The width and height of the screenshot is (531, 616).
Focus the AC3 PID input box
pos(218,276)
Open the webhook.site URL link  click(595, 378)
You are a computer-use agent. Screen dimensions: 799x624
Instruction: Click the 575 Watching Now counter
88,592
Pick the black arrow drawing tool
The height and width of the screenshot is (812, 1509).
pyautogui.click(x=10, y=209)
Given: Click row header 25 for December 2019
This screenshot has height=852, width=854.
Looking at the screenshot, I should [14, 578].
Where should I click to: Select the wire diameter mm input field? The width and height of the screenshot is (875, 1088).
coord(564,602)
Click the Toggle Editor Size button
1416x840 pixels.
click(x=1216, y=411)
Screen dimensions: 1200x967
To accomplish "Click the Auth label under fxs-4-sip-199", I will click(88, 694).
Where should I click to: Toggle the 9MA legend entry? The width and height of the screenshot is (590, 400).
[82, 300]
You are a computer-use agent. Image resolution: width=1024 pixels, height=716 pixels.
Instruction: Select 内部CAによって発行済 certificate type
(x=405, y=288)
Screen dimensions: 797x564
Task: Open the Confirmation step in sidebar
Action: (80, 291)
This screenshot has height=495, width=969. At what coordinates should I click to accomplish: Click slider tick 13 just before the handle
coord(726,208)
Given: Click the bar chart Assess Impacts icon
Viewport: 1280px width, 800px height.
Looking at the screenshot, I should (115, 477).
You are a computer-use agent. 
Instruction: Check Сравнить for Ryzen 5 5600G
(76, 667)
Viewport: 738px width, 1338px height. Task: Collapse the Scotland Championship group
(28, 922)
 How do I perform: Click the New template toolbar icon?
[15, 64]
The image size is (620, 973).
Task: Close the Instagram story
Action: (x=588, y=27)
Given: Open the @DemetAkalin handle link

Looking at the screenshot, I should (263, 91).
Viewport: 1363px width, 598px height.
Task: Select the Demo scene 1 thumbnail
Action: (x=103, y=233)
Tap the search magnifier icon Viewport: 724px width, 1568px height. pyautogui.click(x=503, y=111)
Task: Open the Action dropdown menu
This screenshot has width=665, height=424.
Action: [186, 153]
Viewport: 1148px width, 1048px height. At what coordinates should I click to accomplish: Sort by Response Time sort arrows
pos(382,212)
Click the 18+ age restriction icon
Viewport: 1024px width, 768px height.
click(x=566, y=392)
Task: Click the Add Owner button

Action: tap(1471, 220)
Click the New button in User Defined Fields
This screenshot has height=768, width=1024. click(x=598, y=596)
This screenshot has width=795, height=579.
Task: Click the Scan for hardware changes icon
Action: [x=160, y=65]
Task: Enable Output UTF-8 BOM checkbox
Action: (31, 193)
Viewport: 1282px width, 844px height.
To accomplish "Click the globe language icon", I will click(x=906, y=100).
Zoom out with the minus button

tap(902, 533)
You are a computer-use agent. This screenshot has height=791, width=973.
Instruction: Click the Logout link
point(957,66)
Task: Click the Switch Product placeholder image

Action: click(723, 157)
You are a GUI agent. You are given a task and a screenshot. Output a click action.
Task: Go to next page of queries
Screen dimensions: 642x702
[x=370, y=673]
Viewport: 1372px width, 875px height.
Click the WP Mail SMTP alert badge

════════

## EXERCISE PROMPT
An exact copy of all the entries is what's needed; write it out.

## RESPONSE BELOW
The width and height of the screenshot is (531, 616).
Focus the AC3 PID input box
pos(218,276)
Open the webhook.site URL link  click(595, 378)
You are a computer-use agent. Screen dimensions: 799x624
Instruction: Click the 575 Watching Now counter
88,592
Pick the black arrow drawing tool
The height and width of the screenshot is (812, 1509).
pyautogui.click(x=10, y=209)
Given: Click row header 25 for December 2019
This screenshot has height=852, width=854.
Looking at the screenshot, I should [14, 578].
Where should I click to: Select the wire diameter mm input field? The width and height of the screenshot is (875, 1088).
coord(564,602)
Click the Toggle Editor Size button
1416x840 pixels.
click(x=1216, y=411)
Screen dimensions: 1200x967
To accomplish "Click the Auth label under fxs-4-sip-199", I will click(88, 694).
Where should I click to: Toggle the 9MA legend entry? The width and height of the screenshot is (590, 400).
[82, 300]
You are a computer-use agent. Image resolution: width=1024 pixels, height=716 pixels.
Instruction: Select 内部CAによって発行済 certificate type
(x=405, y=288)
Screen dimensions: 797x564
Task: Open the Confirmation step in sidebar
Action: (80, 291)
This screenshot has height=495, width=969. At what coordinates should I click to accomplish: Click slider tick 13 just before the handle
coord(726,208)
Given: Click the bar chart Assess Impacts icon
Viewport: 1280px width, 800px height.
Looking at the screenshot, I should (115, 477).
You are a computer-use agent. 
Instruction: Check Сравнить for Ryzen 5 5600G
(76, 667)
Viewport: 738px width, 1338px height. Task: Collapse the Scotland Championship group
(28, 922)
 How do I perform: Click the New template toolbar icon?
[15, 64]
The image size is (620, 973).
Task: Close the Instagram story
Action: (x=588, y=27)
Given: Open the @DemetAkalin handle link

Looking at the screenshot, I should (263, 91).
Viewport: 1363px width, 598px height.
Task: Select the Demo scene 1 thumbnail
Action: (x=103, y=233)
Tap the search magnifier icon Viewport: 724px width, 1568px height. pyautogui.click(x=503, y=111)
Task: Open the Action dropdown menu
This screenshot has width=665, height=424.
Action: [186, 153]
Viewport: 1148px width, 1048px height. At what coordinates should I click to accomplish: Sort by Response Time sort arrows
pos(382,212)
Click the 18+ age restriction icon
Viewport: 1024px width, 768px height.
click(x=566, y=392)
Task: Click the Add Owner button

Action: tap(1471, 220)
Click the New button in User Defined Fields
This screenshot has height=768, width=1024. click(x=598, y=596)
This screenshot has width=795, height=579.
Task: Click the Scan for hardware changes icon
Action: [x=160, y=65]
Task: Enable Output UTF-8 BOM checkbox
Action: (31, 193)
Viewport: 1282px width, 844px height.
To accomplish "Click the globe language icon", I will click(x=906, y=100).
Zoom out with the minus button

tap(902, 533)
You are a computer-use agent. This screenshot has height=791, width=973.
Instruction: Click the Logout link
point(957,66)
Task: Click the Switch Product placeholder image

Action: click(723, 157)
You are a GUI agent. You are given a task and a screenshot. Output a click action.
Task: Go to next page of queries
Screen dimensions: 642x702
[x=370, y=673]
Viewport: 1372px width, 875px height.
Click the WP Mail SMTP alert badge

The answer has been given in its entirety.